HARIANTERBIT.CO – Kementerian Agraria dan Tata Ruang/Badan Pertanahan Nasional (ATR/BPN), mendukung Program Strategis Nasional melalui program Indonesia sejahtera diantaranya dengan mendorong landreform dan program kepemilikan tanah yang dituangkan dalam RPJM (Rencana Pembangunan Jangka Menengah) Nasional.

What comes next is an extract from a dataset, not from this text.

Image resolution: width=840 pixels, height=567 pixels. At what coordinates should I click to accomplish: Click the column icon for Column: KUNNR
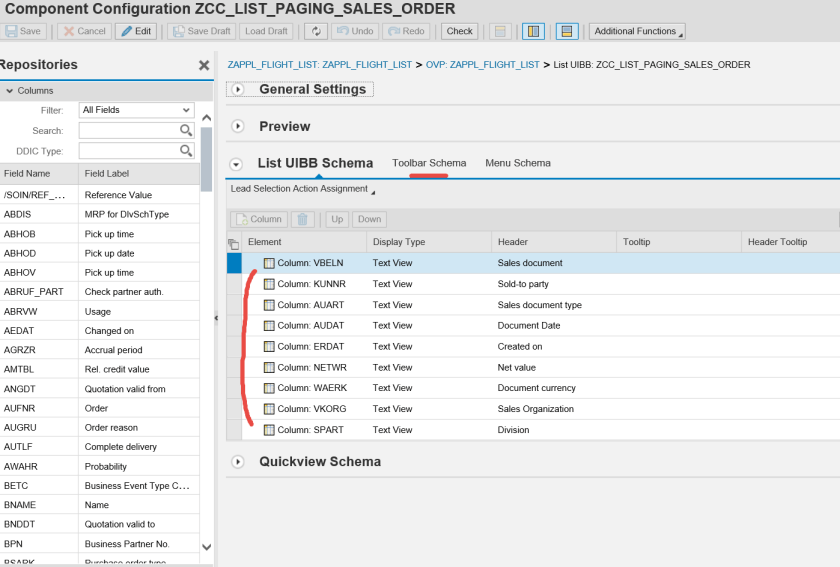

Menteri Agraria dan Tata Ruang/ Kepala Badan Pertanahan Nasional, Sofyan A. Djalil menyampaikan RPJM dituangkan sebagai berikut:

  1. Meningkatnya kepastian hukum hak atas tanah;
  2. Semakin baiknya proporsi kepemilikan, penguasaan, penggunaan, dan pemanfaatan tanah (P4T), serta meningkatnya kesejahteraan masyarakat;
  3. Meningkatnya ketersediaan tanah bagi pembangunan untuk kepentingan umum;
  4. Meningkatnya pelayanan pertanahan.

Lanjut, Sofyan A. Djalil pada pembukaan seminar ‘Sinergitas Pelaksanaan Program Strategis Nasional’ di Gedung PTIK, Selasa (15/10/2019), untuk mendukung Program Strategis Nasional, Kementerian ATR/BPN telah melakukan beberapa kegiatan antara lain:

  1. Pengadaan tanah untuk jalan tol, bandar udara, bendungan, KEK (Kawasan Ekonomi Khusus), kereta bandara, kereta api cepat dan lainnya.
  2. Memperbaiki proporsi P4T yang dilaksanakan melalui Reforma Agraria yang mempunyai target sebesar 9 Juta Ha, terdiri dari legalisasi tanah sebesar 4,5 Juta Ha dan redistribusi tanah sebesar 4,5 Juta Ha. Capaian legalisasi tanah dari tahun 2015 hingga Juni 2019 adalah sebesar 14.223.763 bidang (3.641.937 Ha), sedangkan capaian redistribusi tanah dari tahun 2015 hingga Juni 2019 adalah sebesar 558.700 bidang (418.748 Ha);
  3. Penyelesaian Penguasaan Tanah dalam Kawasan Hutan (PPTKH) di 130 kabupaten/ kota di seluruh Indonesia dengan total luas tanah 330.357 Ha guna mendukung penyediaan sumber Tanah Objek Reforma Agraria (TORA);
  4. Program Pendaftaran Tanah Sistematis Lengkap (PTSL) yang dilakukan serentak di seluruh Indonesia yang dibutuhkan masyarakat sebagai bukti hak atas tanah dan kepastian hukum dan diharapkan sampai dengan tahun 2025 seluruh bidang tanah sejumlah 126 juta terdaftar.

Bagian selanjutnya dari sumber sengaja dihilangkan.